• [Problem statement]: According to the account of DAYTOP below, how long did it take the writer to graduate from the program?

(Text provided begins)

My name is B and I graduated from a DAYTOP outpatient facility (located in what was called the "Dresser building") in Dallas TX in 1993.
Back when I was a senior in High School, my parents caught me smoking grass and tripping on acid and put me in DAYTOP on the advice of my guidance counselor.
Fifteen years later, I am just now starting to see that DAYTOP is nothing but an abusive cult disguised as a drug treatment program.
And it blows my mind to start to realize what happened to me there.
I am beginning to consider myself a victim (yes, a VICTIM) of the early-90s Troubled-Teen Industry hysteria.
The DAYTOP program in general is certainly a thought-reform environment, whether at the outpatient or residential level.
In retrospect, knowing and understanding what I now know and understand about abusive groups, it was definitely very cult-like.
The way they broke down my boundaries, controlled my thoughts, emotions, and behavior, shamed and humiliated me before my peers and re-defined my personal identity amounts to psychological torture that was inflicted on me; in some groups/cults, they'll call the confession sessions "Hot Seats," but in DAYTOP, they are called "Encounter Groups" or "Marathon Groups," which were run by a bunch of thuggish fools with no training in psychology whatsoever.
It has taken me years to even understand what happened to me there, to even begin to recover from my experience in DAYTOP.
That place was as traumatic as the eleven months that I later spent in Iraq in '05.
Their approach is very confrontational, very emotionally traumatizing to a kid: "WE'LL SCREAM AT AND HUMILIATE YOU UNTIL YOUR WILL IS BROKEN AND YOU'LL WANT BE SOBER FOREVER!!!"
Their goal is to make you dependent on DAYTOP (or by extension, on groups in general) by reinforcing your identity as an addict and generally "broken" person.
They'll make it so you are dependant on DAYTOP, or else some other group.
Later on in life, I spent time in a religious group/cult in an unconscious attempt to re-create the "therapeutic community"/groupthink environment to which I was accustomed in DAYTOP, and which I mistakenly began to see as a good and healthy way of living life.
After I got out of that place (it took me a year and a half to graduate) me and all of my Daytopian buddies all fell off the wagon together big-time. I never partied so much or so hard in my life as I did with other Daytopians.
So I am a DAYTOP graduate, an ex-member of an abusive religious group (DAYTOP is abusive and cultic, but not so overtly religious to my recollection) and an Army veteran. That's three groups.
DAYTOP got me started in the unhealthy groupthink mentality.
I am a little angry with my parents for putting me in that place, but they didn't know. We thought that it was a good thing at the time.
It all started with DAYTOP. I can pinpoint it to them now. I am starting to understand how profoundly detrimental an effect that place has on my life. And it grieves me.
What are your thoughts, readers? I am in intensive psychotherapy now for trauma and PTSD-related issues and am only just now beginning to come to terms with all of this.

(Text provided ends)
(Available data begins)

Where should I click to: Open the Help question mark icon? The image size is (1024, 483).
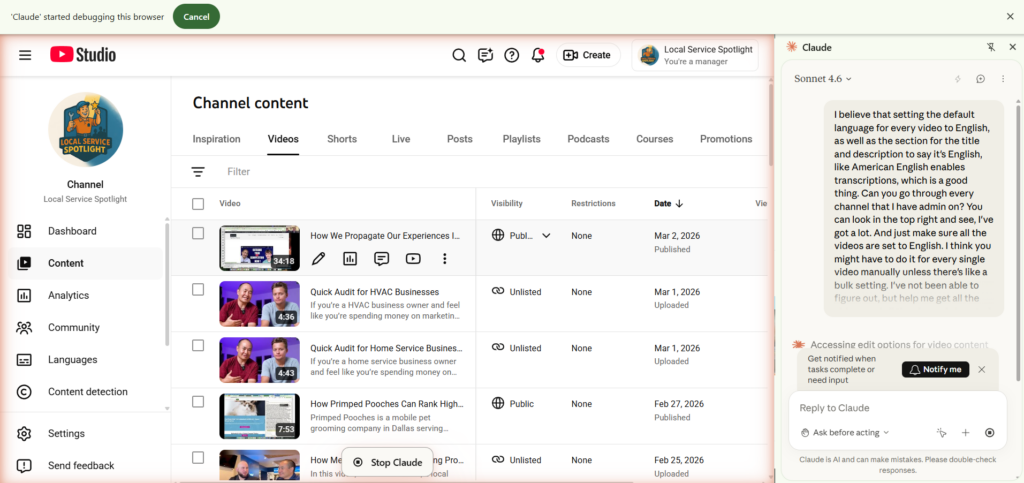(x=512, y=55)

(Available data ends)

• [Response to this task]: A year and a half.